National Guideline of Rabies Prophylaxis-2010
DOI:
https://doi.org/10.3329/jom.v12i2.7691Keywords:
Guideline, Rabies, ProphylaxisAbstract
Background: Rabies has been the subject of fear ever since the disease was recognized. Worldwide the number of deaths annually, due to rabies, is estimated to be between 35,000 to 50,000 approximately Rabies continues to be a major public health problem in Bangladesh killing an estimated 2000 people annually and 100,000 people receive post-exposure treatment in the country. In this regard the post-exposure treatment of animal bite cases is of prime importance.
Materials and Methods: Communicable disease control(CDC) of, Directorate General of Health Services (DGHS) took the noble initiative to establish the national rabies elimination programme 2010 with an comprehensive approach of care for human and control of rabid animal. An expert group meeting for strategic plan and finalizing the guidelines for prevention and control of rabies cases was held in 2010, under CDC of DGHS to bring out uniformity in post-exposure treatment practices. . The participants in the meeting included practitioners managing anti-rabies clinics, laboratory medicine practitioners, policy makers, public health experts from both public and private sector. The guideline, which emerged out of consensus of expert groups, is summarized in this paper.

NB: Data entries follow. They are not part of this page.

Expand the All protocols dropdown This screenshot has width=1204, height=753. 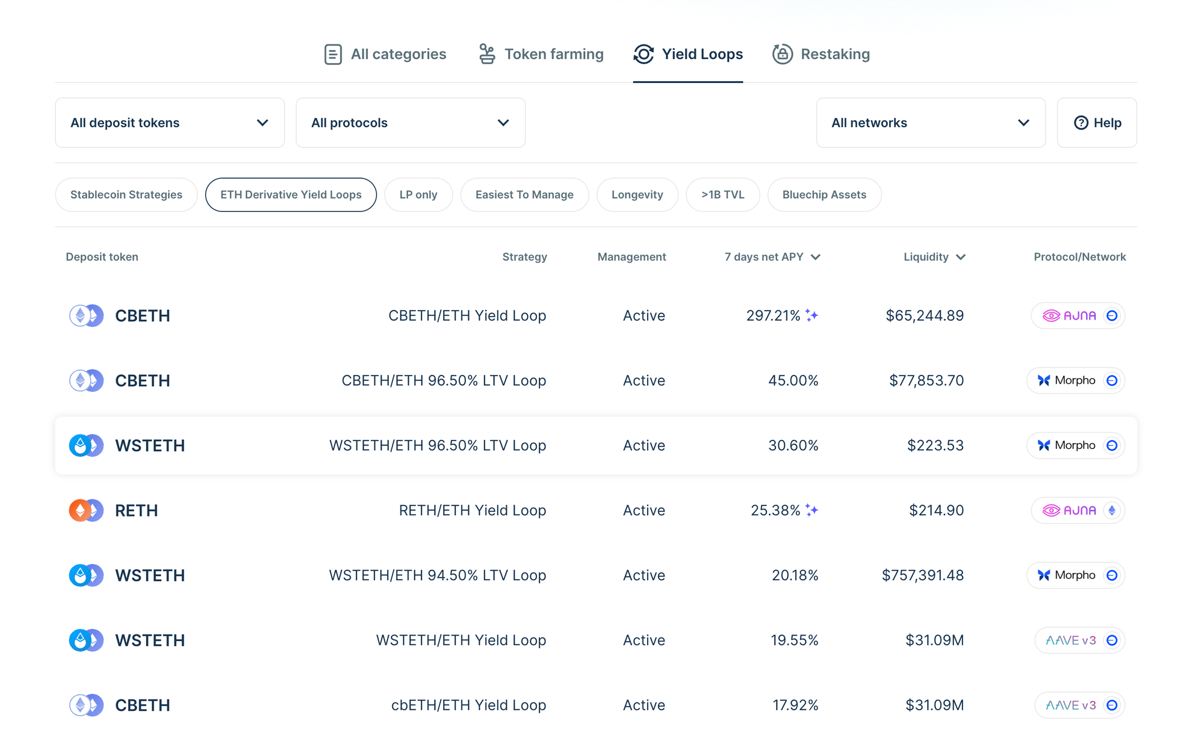tap(411, 123)
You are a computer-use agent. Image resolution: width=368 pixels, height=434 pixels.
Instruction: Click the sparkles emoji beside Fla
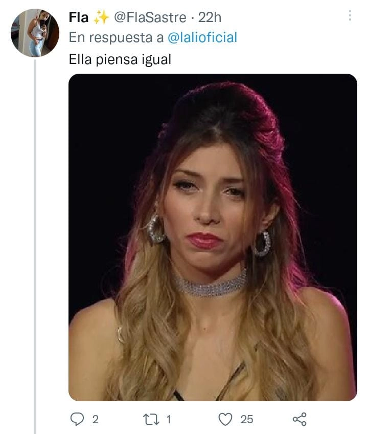click(x=101, y=17)
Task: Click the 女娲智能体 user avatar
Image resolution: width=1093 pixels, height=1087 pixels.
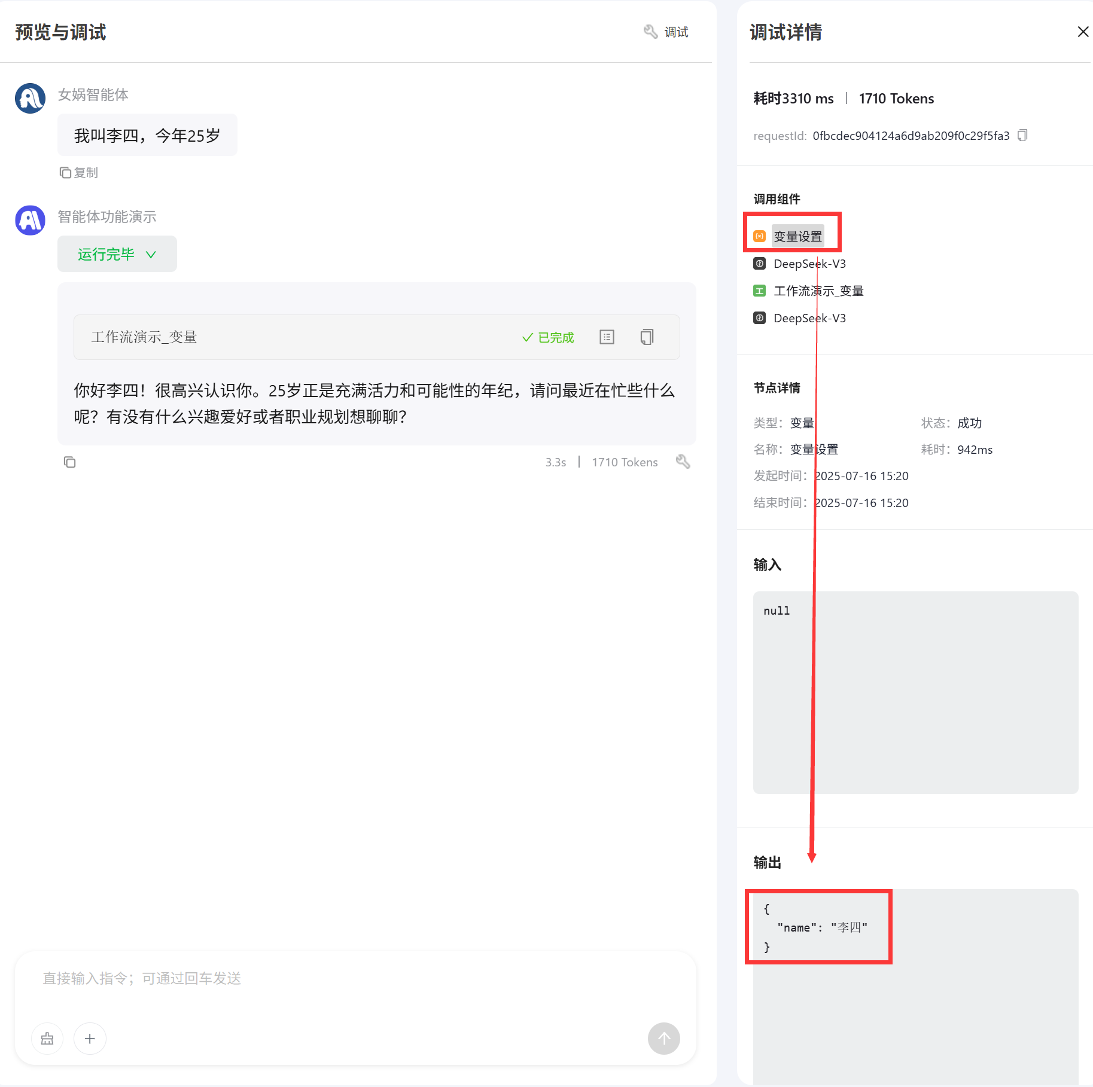Action: pos(30,98)
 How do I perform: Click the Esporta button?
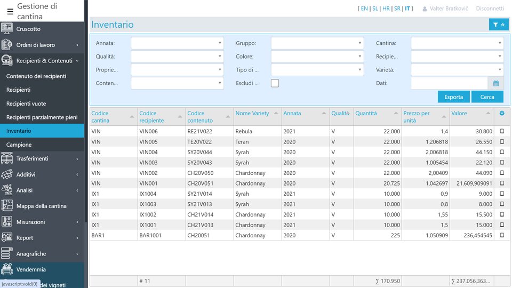[x=453, y=97]
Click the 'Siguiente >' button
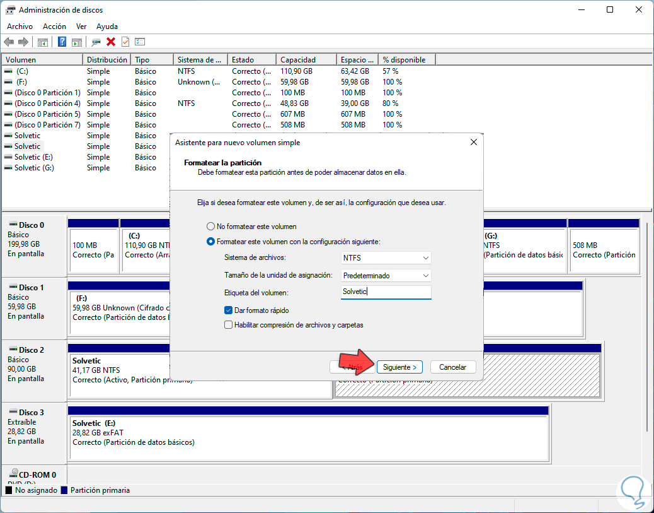This screenshot has width=654, height=513. click(x=400, y=367)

Results: Until recently the Nervous Tissue Vaccine (NTV) was the mainstay for post-exposure prophylaxis in Bangladesh. As per WHO recommendations, the production and use of this reactogenic vaccine should be gradually phased out from our country. Modern, safe and effective anti-rabies Cell Culture Vaccines (CCVs) will be used for post-exposure prophylaxis in public sectors. The limitation is the high cost of this vaccine and also the cost and unavailability of Anti Rabies Immunoglobulin. WHO recommended the use of intra-dermal (ID) route of application of CCVs. Considering the recommendations of experts, results of clinical trials and international experience, experts of Bangladesh recommends ID regimen phase wise. In first phase, only Dhaka Infectious Disease Hospital will serve as Anti-rabies centre for ID regimen. After its successful implementation, ID regimen will spread out to Division and then to District level hospitals. National experts suggested and recommended the use of cost-effective vaccination schedules such as abbreviated multisite IM Zagreb protocol (4 dose, 3 visits) and updated Thai Red Cross (TRC) intradermal regimen(2-2-2-0-2) to phase out NTV and to make available modern rabies vaccine in public sector.
Conclusion: This guideline will be extremely useful for the country to make rational use of modern rabies vaccine and phase out NTV by 2011. The guideline will be of immense use for better management of animal bite cases and availability and affordability of modern rabies vaccine will be of great help for physician to manage appropriately for preventing the deadly disease rabies.